D’abord parce qu’il le dit lui-même, s’il écoute « souvent de la musique française » et joue quelquefois du piano, il ne lit « pas autant que ça » : « J’adore acheter des livres, c’est un kif. Mais le nombre de livres que je ne lis pas… et j’en achète d’autres avant d’avoir lu ceux que je viens d’acheter », nuance-t-il depuis le Central national d’entraînement jouxtant Roland-Garros, où il dispute le premier tour ce dimanche, face au géant croate Ivo Karlovic (2,11m).

Ensuite parce qu’il n’a jamais aimé les études. « J’ai détesté l’école, vraiment. J’ai arrêté en seconde. Je n’aime pas l’idée qu’on m’inculque un savoir, l’autorité qu’ont les profs sur les élèves me dérangeait. » Alors il comble en quelque sorte son retard en griffonnant des idées de lectures au gré des morceaux qu’il écoute.

« Espoir ? Je n’aime pas ce mot »

Cet après-midi-là, à trois semaines de Roland-Garros, il revient d’une virée à La Fnac et extrait de son sac une flopée de classiques : Fêtes galantes et Romances sans paroles (Verlaine), Poésies complètes (Rimbaud), Le Spleen de Paris (Baudelaire), mais aussi On ne badine pas avec l’amour (Musset), le J’accuse de Zola et Les Justes d’Albert Camus.
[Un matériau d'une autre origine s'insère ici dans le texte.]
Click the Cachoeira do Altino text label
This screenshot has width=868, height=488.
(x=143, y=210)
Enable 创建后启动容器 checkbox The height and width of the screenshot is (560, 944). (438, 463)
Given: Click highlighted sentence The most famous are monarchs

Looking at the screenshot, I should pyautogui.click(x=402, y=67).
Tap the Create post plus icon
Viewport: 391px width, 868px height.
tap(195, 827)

Pour le moment, sa bibliothèque s’étoffe plus vite que l’armoire à trophées ATP dont le plus glorieux qui la garnit à ce jour est un Challenger (la deuxième division du tennis), conquis à Brest à l’automne 2017 aux dépens du rookie grec Stefanos Tsisipas. Mais il n’y a là rien d’anormal : la transition avec le circuit principal, où il a gagné ses premiers matchs en février, est encore fraîche pour Moutet, 143e mondial, abonné aux tournois Futures (la 3e division) il n’y a pas si longtemps.

Jusque-là, son parcours chez les jeunes a été abondamment commenté. Ce fut un sans-faute au niveau national, sacré champion de France dans chacune des catégories depuis ses 12 ans – du jamais-vu. A 15 ans et sept mois, il devenait le deuxième plus jeune Français à intégrer le classement ATP, après un certain Richard Gasquet. Alors forcément… Les médias ont aussitôt estampillé l’adolescent « diamant brut », « chef de file de la relève tricolore » et titré sur le « grand espoir du tennis français », à son grand regret. « Je n’aime pas ce mot, ça évoque l’idée d’un truc qui finit par se briser, être un espoir, c’est ne pas réussir », développe-t-il d’une voix placide.
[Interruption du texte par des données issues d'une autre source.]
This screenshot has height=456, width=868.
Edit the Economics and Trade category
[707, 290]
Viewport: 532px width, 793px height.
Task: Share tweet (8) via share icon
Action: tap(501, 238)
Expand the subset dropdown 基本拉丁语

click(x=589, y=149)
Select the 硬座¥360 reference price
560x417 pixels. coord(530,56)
Les prédispositions de l’adolescent interpellent les observateurs presque autant que ses accès de colère et le nombre de raquettes mises en bière. Le jeune homme tout en retenue en dehors du court, est parfois atrabilaire au dedans. Ecorché vif ? « Je dirais plus robuste fragile ». Il travaille à gommer cette vulnérabilité. « C’est plutôt essayer de voir le positif plutôt que le négatif dans les situations. On me dit que c’est mental mais je trouve que c’est plus psychique. Le meilleur travail mental, c’est apprendre à mettre son mental de côté, ce n’est pas de la réflexion. »

Laurent Reymond, son entraîneur depuis octobre 2016, l’explique par un degré d’exigence « trop élevé » chez son joueur : « Il ne supporte pas de rater, il recherche toujours la perfection, or c’est impossible. » « C’est un vrai matcheur, complète l’avocat Alexis Gramblat, ami de la famille qui le côtoie depuis ses débuts au Tennis club de Paris. Il n’y a qu’à le voir jouer pour comprendre que c’est quelqu’un qui aime le jeu pour le jeu, il a une très bonne analyse tatique et une science de la géométrie du court. »
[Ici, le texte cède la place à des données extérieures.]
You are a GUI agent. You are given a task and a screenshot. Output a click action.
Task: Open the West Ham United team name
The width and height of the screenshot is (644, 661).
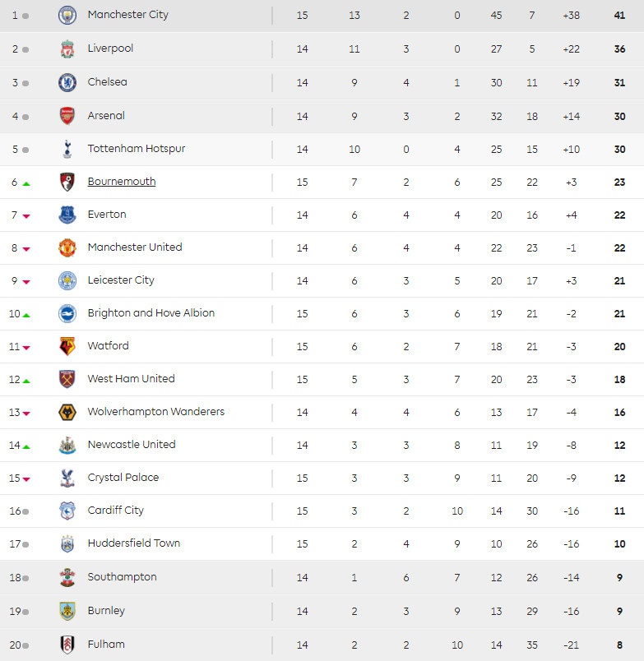point(132,379)
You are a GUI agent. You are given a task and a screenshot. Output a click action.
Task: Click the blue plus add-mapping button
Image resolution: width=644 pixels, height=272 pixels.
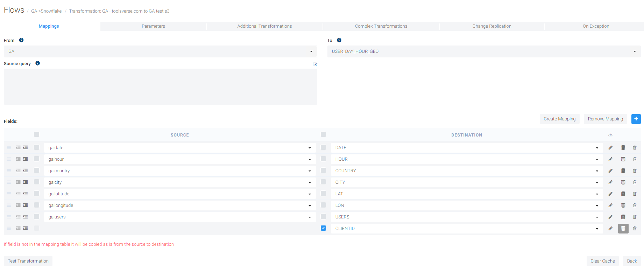636,119
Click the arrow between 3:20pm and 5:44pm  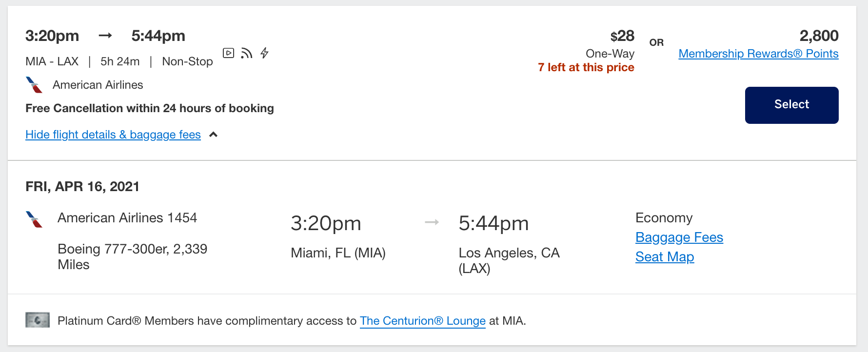(106, 35)
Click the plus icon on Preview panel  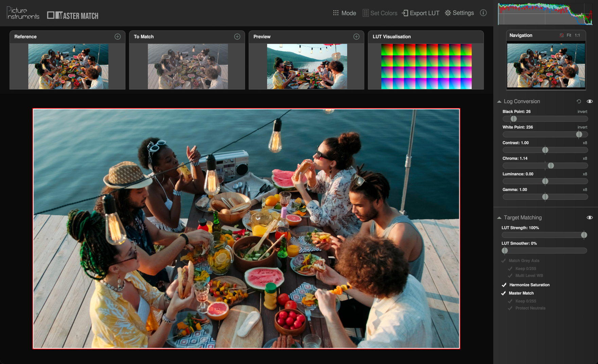[356, 37]
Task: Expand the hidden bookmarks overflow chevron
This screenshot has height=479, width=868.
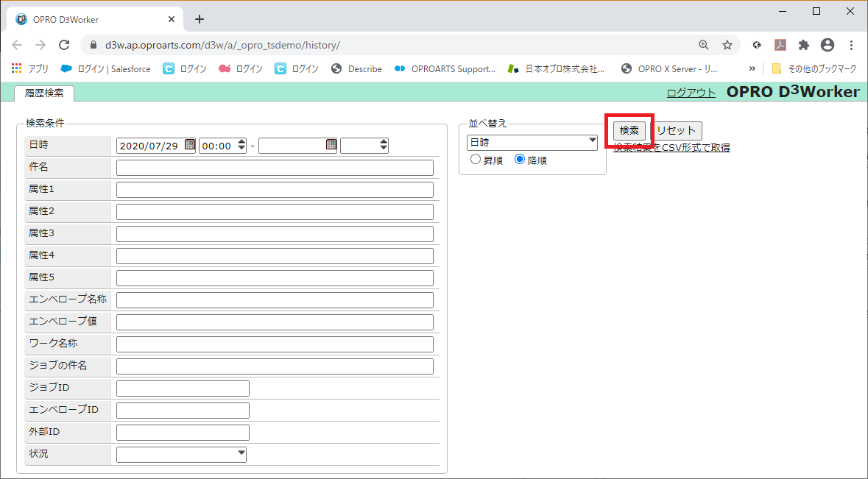Action: (752, 68)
On s’extasie devant son revers à deux mains, on loue son tennis inspiré et lui reconnaît un certain sens du spectacle. « “Spectacle”, je ne pense pas que ce soit le bon mot car je ne cherche pas à être acteur ou à jouer un rôle. Je n’essaie pas de faire plaisir au public, j’essaie juste d’interagir. Mais ce n’est pas réfléchi. Il y a des jours où ils vont me détester, d’autres où ils vont m’apprécier, d’autres encore où il ne va rien se passer », tempère ce faux gaucher (il joue au tennis de la main gauche, mais est droitier le reste du temps), caractéristique qu’il partage avec Rafael Nadal, sa référence.

Quand on lui demande ce qui le porte au quotidien, il commence par esquisser un sourire : « Moi, je ne suis pas motivé tous les jours, pour être honnête ! Il y a des jours où on se force, comme tous les gens qui travaillent. » Il voit surtout dans le tennis professionnel un tremplin pour lui ouvrir des portes, vante « la qualité de vie qui va avec : aller dans de beaux hôtels, rencontrer plein de gens différents, pouvoir pratiquer des langues… ».

« Il a l’antidote pour répondre aux gros serveurs »

Laurent Reymond a un avis un peu différent sur la question, constatant un engagement supérieur à la moyenne. « Je l’ai déjà vu rallumer les lumières du court à 22 heures pour jouer un set », en veut-il pour preuve. Le Français est un poids plume (1,75 m pour 68 kg) sur un circuit où le morphotype moyen dans le Top 10 est de 1,93 m pour 88 kg, mais il ne faudra pas le prendre à la légère, selon son entraîneur : « Le circuit a toujours compté des joueurs qui savaient proposer de l’opposition malgré un gabarit intermédiaire… Et puis il a l’antidote pour répondre aux gros serveurs, surprendre l’adversaire, il sait faire, peut-être parfois même un peu trop… » Son adversaire du jour, Karlovic, en avait fait l’expérience à Quito, début février, battu par son cadet en trois sets.

L’an passé, pour son dernier Roland-Garros juniors avant son passage définitif sur le circuit professionnel, Corentin Moutet avait été frappé du mal qui atteint subitement les Français chaque année à la fin mai. « Je suis arrivé tétanisé et je n’ai pas réussi à jouer. Mais je me suis mis la pression tout seul. On apprend, ça ne m’arrivera plus d’arriver aussi tendu. »

Il ne s’en prend qu’à lui-même, mais il maintient que « c’est très dur » pour un Français de jouer à Roland-Garros. « Le public n’est pas toujours pour le local, j’ai l’impression qu’on leur doit quelque chose pour qu’ils soient pour nous. A l’étranger, c’est comme un match de football, tout le public est derrière son joueur. Ici, tout le monde veut nous voir gagner un Grand Chelem donc j’ai envie de dire : aidez-nous ! » L’appel aux spectateurs du court numéro 7, théâtre de son premier match, est lancé.